Monday, September 3, 2018

Raised some Monarchs

I'm finally getting a bumper crop of Monarchs this year. Despite growing several species of milkweed they don't always seem to find my garden every year. When I speak with friends out in Missouri and Illinois they're surprised that I don't really see Monarchs here in New Jersey until August. On some years if I drive out and about I do see the occasional Monarch in June but usually not in my county. It's as if the females don't want to waste their time with anything less than a huge field of common milkweed.

Geographically speaking I also feel they don't fly through my area until they're migrating south again. I live in Camden County, New Jersey which is on the Delaware River side of the state, but we're somewhat inland. I suspect as they're flying north they're reluctant to cross the river and on the occasion that they do, they're more inclined to visit open fields as opposed to suburban gardens.

As the summer presses on the populations that were established extend outward as patches of milkweed are devoured. Then heading as they all start heading south a wave of Monarchs in the New England area all follow the coast line. Cape May, NJ. is a fantastic spot to see them passing through. A few years back I was there and saw they'd planted a huge stand of Sea Side Goldenrod, Solidago sempervirens, which was in spectacular bloom when I visited but is likely now all died out.

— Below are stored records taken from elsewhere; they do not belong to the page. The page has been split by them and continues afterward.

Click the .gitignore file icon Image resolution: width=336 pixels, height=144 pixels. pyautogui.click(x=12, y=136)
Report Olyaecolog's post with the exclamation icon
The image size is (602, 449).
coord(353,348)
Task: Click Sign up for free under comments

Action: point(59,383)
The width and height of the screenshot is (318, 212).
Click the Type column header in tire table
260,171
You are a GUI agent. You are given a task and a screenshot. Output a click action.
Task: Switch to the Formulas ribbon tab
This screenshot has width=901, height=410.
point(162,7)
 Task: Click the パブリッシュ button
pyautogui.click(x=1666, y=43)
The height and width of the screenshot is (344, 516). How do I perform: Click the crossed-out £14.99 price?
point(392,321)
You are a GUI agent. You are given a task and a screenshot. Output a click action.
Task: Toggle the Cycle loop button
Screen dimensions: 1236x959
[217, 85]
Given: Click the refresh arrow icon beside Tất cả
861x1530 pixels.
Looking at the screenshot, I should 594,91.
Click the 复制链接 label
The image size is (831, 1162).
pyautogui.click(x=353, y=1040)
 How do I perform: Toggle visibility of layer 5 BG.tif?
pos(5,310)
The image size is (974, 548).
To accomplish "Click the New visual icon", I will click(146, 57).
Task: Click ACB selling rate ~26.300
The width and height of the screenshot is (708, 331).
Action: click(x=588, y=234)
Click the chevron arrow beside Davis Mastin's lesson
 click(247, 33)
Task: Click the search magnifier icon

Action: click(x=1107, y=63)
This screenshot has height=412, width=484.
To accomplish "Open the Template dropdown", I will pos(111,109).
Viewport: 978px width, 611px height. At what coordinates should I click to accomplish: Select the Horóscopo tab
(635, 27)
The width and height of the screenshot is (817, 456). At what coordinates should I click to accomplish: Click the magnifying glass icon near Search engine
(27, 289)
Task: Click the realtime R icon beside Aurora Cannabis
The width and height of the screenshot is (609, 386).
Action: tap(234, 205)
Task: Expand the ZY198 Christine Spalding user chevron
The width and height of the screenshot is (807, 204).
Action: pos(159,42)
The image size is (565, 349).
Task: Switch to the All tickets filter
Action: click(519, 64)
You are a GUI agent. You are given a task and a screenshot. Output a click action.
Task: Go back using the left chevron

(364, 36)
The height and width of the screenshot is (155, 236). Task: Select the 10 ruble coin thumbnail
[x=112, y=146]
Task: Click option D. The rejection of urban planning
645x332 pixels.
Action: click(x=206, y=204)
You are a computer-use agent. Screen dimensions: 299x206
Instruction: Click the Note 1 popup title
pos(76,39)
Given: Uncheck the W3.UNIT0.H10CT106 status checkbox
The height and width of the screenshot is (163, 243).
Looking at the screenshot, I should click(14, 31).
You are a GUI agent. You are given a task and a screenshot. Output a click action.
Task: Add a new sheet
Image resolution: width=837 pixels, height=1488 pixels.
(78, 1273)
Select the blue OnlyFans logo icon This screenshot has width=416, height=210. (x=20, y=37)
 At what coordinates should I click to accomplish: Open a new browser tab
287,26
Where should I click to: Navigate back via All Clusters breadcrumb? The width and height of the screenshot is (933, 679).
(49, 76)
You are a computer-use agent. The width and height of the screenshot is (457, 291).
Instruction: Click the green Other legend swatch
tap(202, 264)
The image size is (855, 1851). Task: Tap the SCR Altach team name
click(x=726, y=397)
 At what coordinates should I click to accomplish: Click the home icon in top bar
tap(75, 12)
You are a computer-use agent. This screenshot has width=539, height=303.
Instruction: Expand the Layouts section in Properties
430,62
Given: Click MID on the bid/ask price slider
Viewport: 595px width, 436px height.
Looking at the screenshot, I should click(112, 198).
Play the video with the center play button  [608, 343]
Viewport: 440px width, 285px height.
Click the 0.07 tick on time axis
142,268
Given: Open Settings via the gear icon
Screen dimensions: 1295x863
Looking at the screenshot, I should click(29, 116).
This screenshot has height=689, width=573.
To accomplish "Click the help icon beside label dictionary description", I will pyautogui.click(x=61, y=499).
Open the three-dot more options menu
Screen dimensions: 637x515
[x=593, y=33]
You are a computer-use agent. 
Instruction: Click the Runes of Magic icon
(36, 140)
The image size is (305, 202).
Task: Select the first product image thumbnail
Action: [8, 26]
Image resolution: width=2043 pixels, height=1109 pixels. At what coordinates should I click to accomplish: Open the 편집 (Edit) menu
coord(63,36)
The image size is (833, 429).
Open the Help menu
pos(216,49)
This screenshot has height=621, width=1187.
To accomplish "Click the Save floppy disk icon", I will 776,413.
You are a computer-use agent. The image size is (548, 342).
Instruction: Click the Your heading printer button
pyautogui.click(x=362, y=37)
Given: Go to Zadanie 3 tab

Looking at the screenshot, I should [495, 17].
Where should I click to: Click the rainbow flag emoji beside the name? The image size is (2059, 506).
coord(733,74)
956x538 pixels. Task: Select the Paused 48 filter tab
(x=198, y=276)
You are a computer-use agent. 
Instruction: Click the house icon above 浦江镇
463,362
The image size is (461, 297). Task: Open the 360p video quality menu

Sea Side Goldenrod is a fantastic plant that can take a beating. It's able to grow in 100% sand at the beach! I don't think it survives the tide coming in but it can take high levels of salt. Thing is, it also grows a lot better in clay soil and garden soil too. And I find it's that way with a lot of plants that are supposedly tough to kill, hardy, drought tolerant.

 
One key plant I feel that helps draw in the Monarchs is Meadow Liatris, Liatris ligulistylus. Tragically this is a biannual that doesn't reseed well in my garden. I have several of these though in a pot that came back from last year so maybe that's the key. They were part of a flat of 50 plants and all the ones I placed into the ground died!

This is easily their favorite nectar plant until it finally stops blooming. There's always at least one or two out there fighting over it. 


Joe Pye Weed is another native though certainly not high on the list. At last not in my garden. The plants at the Mt. Cuba Center got more attention than mine but they don't have any Meadow Liatris around.

Buttonbush, Cephalanthus occidentalis, might as well be marketed as White Butterfly Bush. For years I've thought this was one of the best nectarine plants North America had to offer. There really isn't a kind of bee or butterfly I haven't seen on it. And for years I thought what a shame it only blooms for a week or two... but this year something neat happened with one of my plants. Mysteriously it leafed out in an odd pattern with the lower branches becoming fully green before the ones higher up and then also produced newer branches up at the top. The result was that these locations all produced flower buds a week apart from one another and then bloomed first on the old growth and worked it way up to the new. So this year I got about three weeks of flowering out of it. Apparently older shrubs do this, which makes me glad I planted 2 more around the house.
 
Besides the Liatris I'd say the Mexican Sunflowers is the Monarch's second favorite nectar plant. And once the Liatris finished flowering they were all over these in my yard, favoring them over the Joe Pye Weed, Buttonbush, Phlox and Ironweed. They still visited all of these plants but I could always guarantee to find a Monarch on the Mexican Sunflowers whereas sometimes I'd walk my garden and rarely see them on any of the others.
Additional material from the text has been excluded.